Another and quite different one is that of society and personality, or of the relation between the mature individual and the whole of which he is a member.

A third is the question—again a distinct one—of the relation, not between the person and society at large, but between him and particular institutions. This last is the one with which we are more properly concerned, but it may not be amiss to offer some observations on the others.

The child at birth, when, we may suppose for convenience, society has had no direct influence upon him, represents the race stock or hereditary factor in life in antithesis to the factor of tradition, communication and social organization. He also represents an undeveloped or merely biological individuality in contrast to the developed social whole into which he comes.

We think of the social world as the mature, organized, institutional factor in the problem; and yet we may well say that the child also embodies an institution (using the word largely) and one more ancient and stable than church or state, namely the biological type, little changed, probably, since the dawn of history. It cannot be shown in any way that I know of that the children born to-day of English or American parents—leaving aside any question of race mixture—are greatly different in natural outfit from the Saxon boys and girls, their ancestors, who played upon the banks of the Elbe fifteen hundred years ago.

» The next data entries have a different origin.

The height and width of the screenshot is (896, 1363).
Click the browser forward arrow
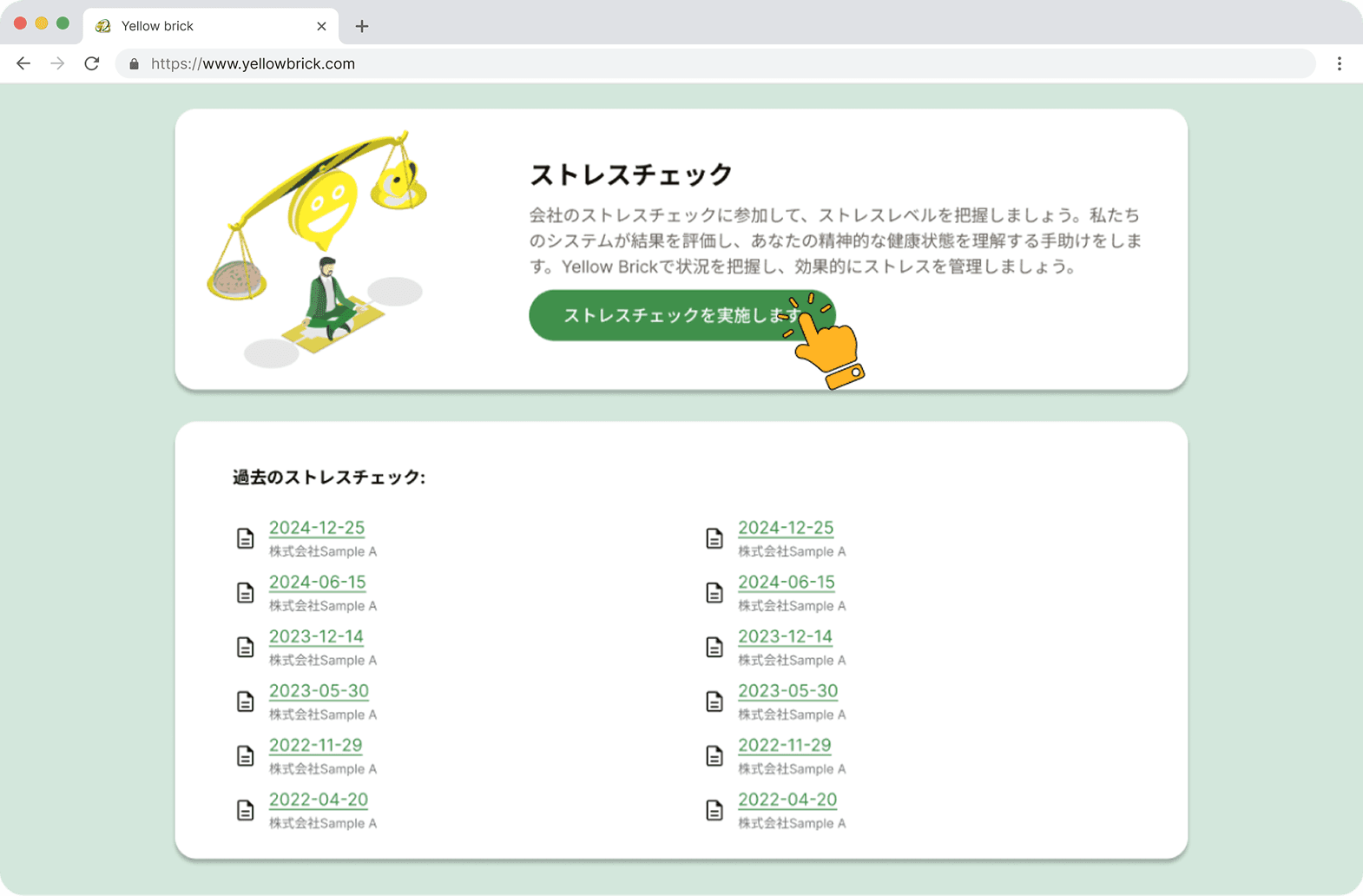tap(57, 63)
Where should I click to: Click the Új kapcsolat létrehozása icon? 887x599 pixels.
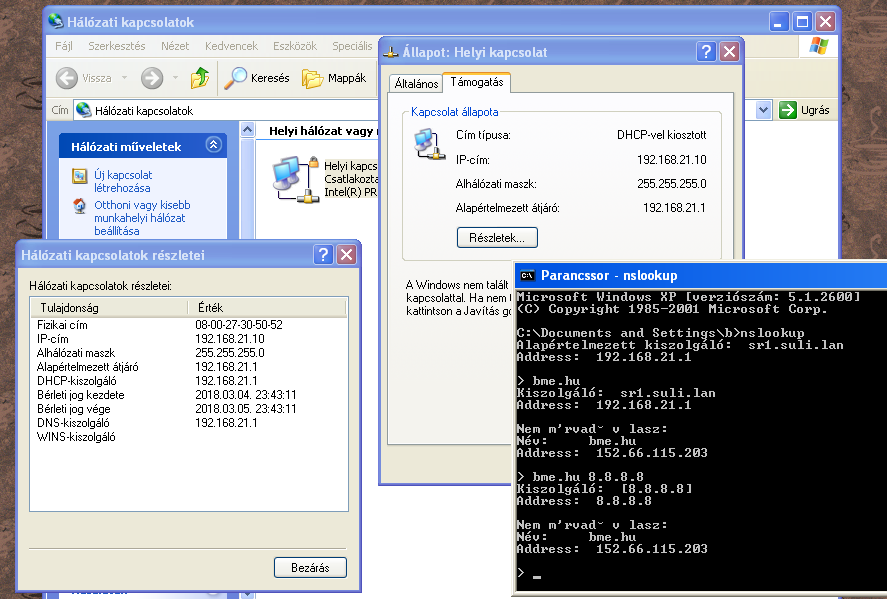click(80, 176)
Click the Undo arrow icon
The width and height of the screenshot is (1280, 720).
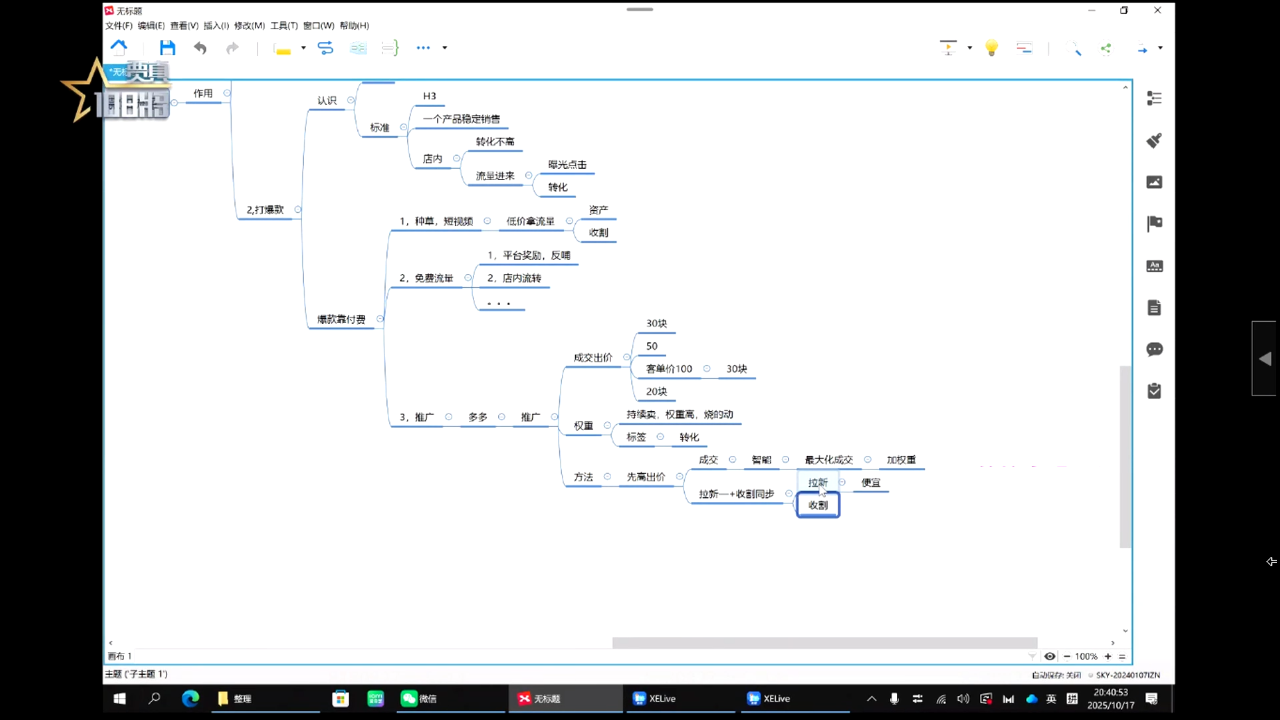(200, 48)
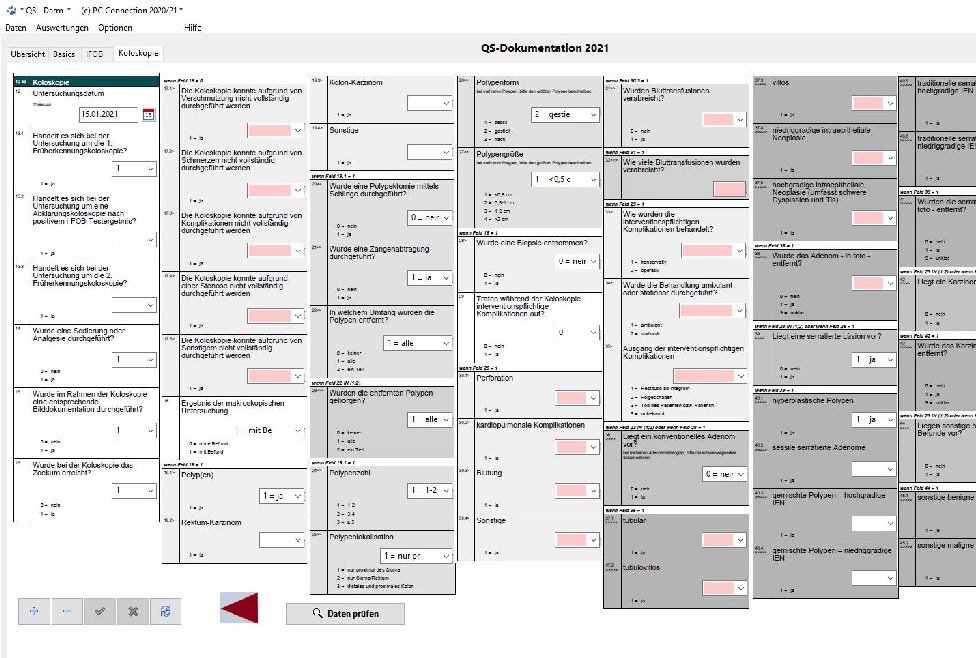Image resolution: width=976 pixels, height=658 pixels.
Task: Switch to the iFOB tab
Action: [95, 54]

The rooted instincts and temperament of races appear to be very much what they were, and the changes of history—the development of political institutions, the economic revolutions, the settlement of new countries, the Reformation, the rise of science and the like—are changes mainly in the social factor of life, which thus appears comparatively a shifting thing.

In the development of the child, then, we have to do with the interaction of two types, both of which are ancient and stable, though one more so than the other. And the stir and generation of human life is precisely in the mingling of these types and in the many variations of each one. The hereditary outfit of a child consists of vague tendencies or aptitudes which get definiteness and meaning only through the communicative influences which enable them to develop. Thus babbling is instinctive, while speech comes by this instinct being defined and instructed in society; curiosity comes by nature, knowledge by life; fear, in a vague, instinctive form, is supposed to be felt even by the fœtus, but the fears of later life are chiefly social fears; there is an instinctive sensibility which develops into sympathy and love; and so on.

Nothing is more futile than general discussions of the relative importance of heredity and environment. It is much like the case of matter versus mind; both are indispensable to every phase of life, and neither can exist apart from the other: they are coördinate in importance and incommensurable in nature. One might as well ask whether the soil or the seed predominates in the formation of a tree, as whether nature does more for us than nurture. The fact that most writers have a predilection for one of these factors at the expense of the other (Mr. Galton and the biological school, for example, seeing heredity everywhere, and not much else, while psychologists and sociologists put the stress on influence) means only that some are trained to attend to one class of facts and some to another. One may be more relevant for a given practical purpose than the other, but to make a general opposition is unintelligent.

To the eye of sentiment a new-born child offers a moving contrast to the ancient and grimy world into which it so innocently enters; the one formed, apparently, for all that is pure and good, “trailing clouds of glory” as some think, from a more spiritual world than ours, pathetically unconscious of anything but joy; the other gray and saturnine, sure to prove in many ways a prison-house, perhaps a foul one.

“Full soon thy soul shall have her earthly freight.”[134]

No doubt, however, the pathos of this contrast arises in part from somewhat fallacious preconceptions. The imagination idealizes the child, reading its own visions into his innocence as it does into the innocence of the sea and the mountains, and contrasting his future career not with what he is, but with an ideal of what he might become. In truth the child already feels, in his own way, the painful side of life; he has the seeds of darkness in him as well as those of light, and cannot in strictness be said to be any better than the world. The good of life transcends his imagination as much as does the evil, and he could not become anything at all except in a social world. The pity of the matter, which may well move every one who thinks of it to work for better homes, schools and playgrounds, is simply that we are about to make so poor a use of a plastic material, that he might be so much better and happier if we would prepare a better place for him.

It is true, in a sense, as Bacon says, that youth has more of divinity, but perhaps we might also say that it has more of deviltry; the younger life is, the more unbound it is, not yet in harness, with more divine insight and more reckless passion, and adolescence is the period of criminality as well as of poetry.